I hesitated. Neighbors came out. I ran to her, grabbed her, and whispered
stupid things to reassure her. She collapsed. I picked her up and carried
her into the house. Eight or nine neighbors followed. Ten or fifteen
later, the father came in followed by ambulance personnel. I have no
recollection of leaving.

The funeral took place about two weeks later. We went through the drill. 
The mother never looked at me. The father looked at me once and shook 
his head sadly. 

ANOTHER NOTIFICATION

One morning, as I walked in the office, the phone was ringing. Sergeant
Jolly held the phone up and said, "You've got another one, Colonel." I
nodded, walked into my office, picked up the phone, took notes, thanked
the officer making the call, I have no idea why, and hung up. Jolly, who
had listened, came in with a special Telephone Directory that translates
telephone numbers into the person's address and place of employment.

The father of this casualty was a Longshoreman. He lived a mile from my 
office. I called the Longshoreman's Union Office and asked for the 
Business Manager. He answered the phone, I told him who I was, and 
asked for the father's schedule. 

The Business Manager asked, "Is it his son?" I said nothing. After a
moment, he said, in a low voice, "Tom is at home today." I said, "Don't
call him. I'll take care of that." The Business Manager said, "Aye, Aye
Sir," and then explained, "Tom and I were Marines in WWII."

I got in my staff car and drove to the house. I was in uniform. I knocked 
and a woman in her early forties answered the door. I saw instantly that 
she was clueless. I asked, "Is Mr. Smith home?" She smiled pleasantly 
and responded, "Yes, but he's eating breakfast now. Can you come back 
later?" I said, "I'm sorry. It's important, I need to see him now." 
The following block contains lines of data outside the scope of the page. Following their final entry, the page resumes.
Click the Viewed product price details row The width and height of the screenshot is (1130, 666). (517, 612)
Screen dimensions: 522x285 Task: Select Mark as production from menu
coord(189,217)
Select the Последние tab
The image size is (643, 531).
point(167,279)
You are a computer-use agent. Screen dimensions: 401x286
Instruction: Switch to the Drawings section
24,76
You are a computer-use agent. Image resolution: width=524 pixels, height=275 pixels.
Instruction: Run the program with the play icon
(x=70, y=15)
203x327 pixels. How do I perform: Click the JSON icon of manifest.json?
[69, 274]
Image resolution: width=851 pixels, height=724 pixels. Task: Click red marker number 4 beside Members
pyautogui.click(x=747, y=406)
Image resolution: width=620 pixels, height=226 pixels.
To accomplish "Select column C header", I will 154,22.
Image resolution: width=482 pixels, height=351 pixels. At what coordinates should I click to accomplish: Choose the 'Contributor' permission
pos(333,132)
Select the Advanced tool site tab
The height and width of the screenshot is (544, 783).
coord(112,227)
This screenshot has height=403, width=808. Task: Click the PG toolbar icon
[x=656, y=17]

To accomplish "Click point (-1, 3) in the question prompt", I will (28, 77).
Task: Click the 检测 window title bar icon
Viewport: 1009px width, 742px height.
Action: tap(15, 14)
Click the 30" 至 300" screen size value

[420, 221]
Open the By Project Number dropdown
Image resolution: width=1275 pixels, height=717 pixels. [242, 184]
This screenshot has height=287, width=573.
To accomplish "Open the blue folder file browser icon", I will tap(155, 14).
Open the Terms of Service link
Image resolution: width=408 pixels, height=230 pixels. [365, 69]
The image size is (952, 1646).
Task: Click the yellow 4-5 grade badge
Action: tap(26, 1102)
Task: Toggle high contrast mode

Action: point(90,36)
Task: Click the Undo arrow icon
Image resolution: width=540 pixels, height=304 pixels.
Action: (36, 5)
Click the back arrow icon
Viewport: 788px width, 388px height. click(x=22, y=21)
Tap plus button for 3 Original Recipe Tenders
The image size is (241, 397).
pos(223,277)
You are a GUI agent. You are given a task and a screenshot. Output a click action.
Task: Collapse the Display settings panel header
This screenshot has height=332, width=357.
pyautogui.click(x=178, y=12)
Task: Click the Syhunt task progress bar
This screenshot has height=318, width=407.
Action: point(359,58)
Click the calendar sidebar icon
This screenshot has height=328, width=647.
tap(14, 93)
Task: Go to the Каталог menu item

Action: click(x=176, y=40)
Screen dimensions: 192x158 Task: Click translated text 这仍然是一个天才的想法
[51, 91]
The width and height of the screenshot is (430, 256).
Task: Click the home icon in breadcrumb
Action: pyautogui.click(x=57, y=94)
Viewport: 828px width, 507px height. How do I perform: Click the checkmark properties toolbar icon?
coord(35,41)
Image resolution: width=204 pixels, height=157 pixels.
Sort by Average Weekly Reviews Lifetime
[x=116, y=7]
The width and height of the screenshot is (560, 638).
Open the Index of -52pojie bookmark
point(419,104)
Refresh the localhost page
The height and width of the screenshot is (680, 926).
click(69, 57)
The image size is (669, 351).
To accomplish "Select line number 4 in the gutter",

She nodded, stepped back into the beach house and said, "Tom, it's for
you."

A moment later, a ruddy man in his late forties, appeared at the door. He
looked at me, turned absolutely pale, steadied himself, and said, "Jesus
Christ man, he's only been there three weeks!"

Months passed. More notifications and more funerals. Then one day while 
I was running, Sergeant Jolly stepped outside the building and gave a loud 
whistle, two fingers in his mouth.... I never could do that... and held an 
imaginary phone to his ear. 

Another call from Headquarters Marine Corps. I took notes, said, "Got it."
and hung up. I had stopped saying "Thank You" long ago.

Jolly, "Where?"

Me, "Eastern Shore of Maryland. The father is a retired Chief Petty
Officer. His brother will accompany the body back from Vietnam."

Jolly shook his head slowly, straightened, and then said, "This time of
day, it'll take three hours to get there and back. I'll call the Naval Air
Station and borrow a helicopter. And I'll have Captain Tolliver get one of
his men to meet you and drive you to the Chief's home."

He did, and 40 minutes later, I was knocking on the father's door. He
opened the door, looked at me, then looked at the Marine standing at
parade rest beside the car, and asked, "Which one of my boys was it,
Colonel?"

I stayed a couple of hours, gave him all the information, my office and ho
me phone number and told him to call me, anytime.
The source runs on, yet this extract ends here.